俺、半ば無理やり連れてこられた一般人なんだけど。
まぁ、確かにお金を貰う以上はちゃんとしないとな。
「わかりました、それで俺は何を?」
「そこに立って彼女が他の男に奪われるのをただ傍観していればいいわ」
「その配役でどうやって意識を高く持てと?」
ただ立ってるだけじゃないか。
まぁ、立ってるだけだし別に良いか。
俺はそのまま自分が立つ場所に待機する。
生配信が始まるのは今から5分後、俺が映るのも一瞬らしいしまぁ大丈夫だろ?
5分前から他のスタッフや出演者は緊張した様子で待機している。
これがプロの現場ってやつか……いつも見ているだけだが、裏ではこんなに色々な人たちが動いているんだな。

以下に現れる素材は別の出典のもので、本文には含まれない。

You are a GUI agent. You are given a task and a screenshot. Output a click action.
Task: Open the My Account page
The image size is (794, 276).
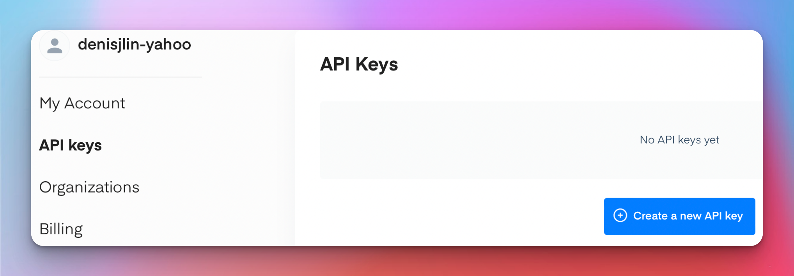point(82,103)

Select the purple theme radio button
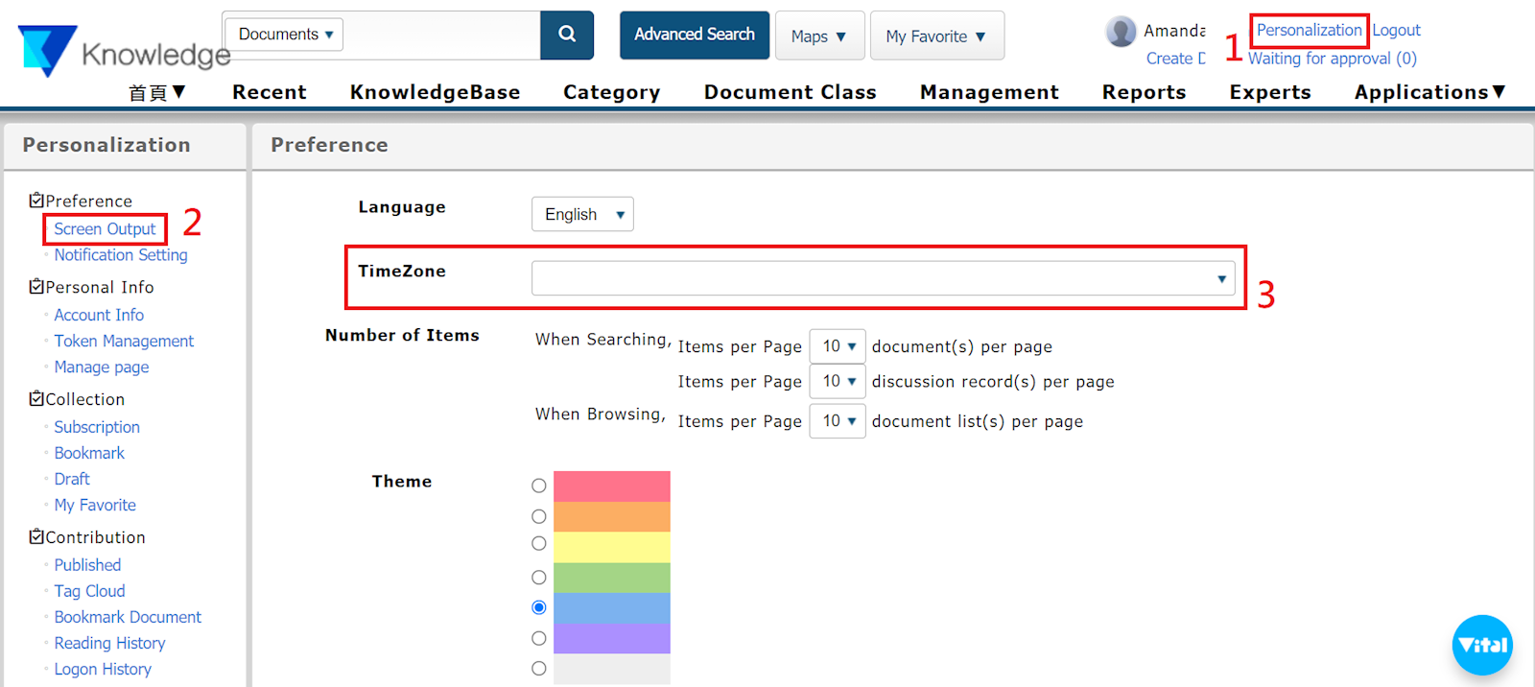539,638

俺がそんなことを考えていると、今日の生配信の主役とも言える宮河真菜がやってきた。
「お待たせしましたー!」
彼女はそう言って、白いウエディングドレス姿でスタジオにやってきた。
その瞬間俺以外の男性スタッフの目線は彼女に釘付けになった。
彼女はそのまま俺の元にやってきた。
「じゃぁ、よろしくお願いしますね! 生放送なので一発勝負なんですけど、頑張りましょうね!」
「あぁ、そうですね」
俺の緊張を解こうと彼女は俺に笑顔で話掛けてくれた。
だが俺は別に緊張しているわけではないので、別に彼女の笑顔では何も感じ無いが、周りいの男たちの殺意の困った視線はひしひしと感じた。
いや、マジで俺何も悪い事してないんですけど……。
「それでは本番一分前でーす、真菜ちゃん、それと……誰だっけ? 準備お願いしまーす!」
せめて俺の名前くらいは把握しててほしいんだけど。
まぁいいや、後一分したら俺のこの仕事も終わる。
そしたらさっさと帰ってゲームしよう。
俺がそんなことを思っていると、本番10秒前の号令がかかり、目の前の宮河真菜は真剣な表情で俺を見て小声でこういった。
「じゃぁ、お願いします」
「本番5秒前! 4…3…2…1…!」
俺が返答を返す前に生放送はスタートした。
スタートと同時に音楽がなり、目の前の宮河が俺に笑い掛ける。
その次の瞬間、バタンと大きな音がなり、教会のセットの中に男性俳優が入ってきた。
「その結婚! ちょっと待ったぁぁぁ!!」
男は俺と宮河の元まで走って来ると、俺の手から宮河の手を奪いこう言う。
「この人は俺のものだ!」
そう言って男性俳優は俺の元から宮河を奪い取り、そのまま教会のセットの外に出ていった。
はい、これで俺の仕事終了。
カメラも男性俳優を追って言っちゃったし、もう気を抜いてもいいだろう。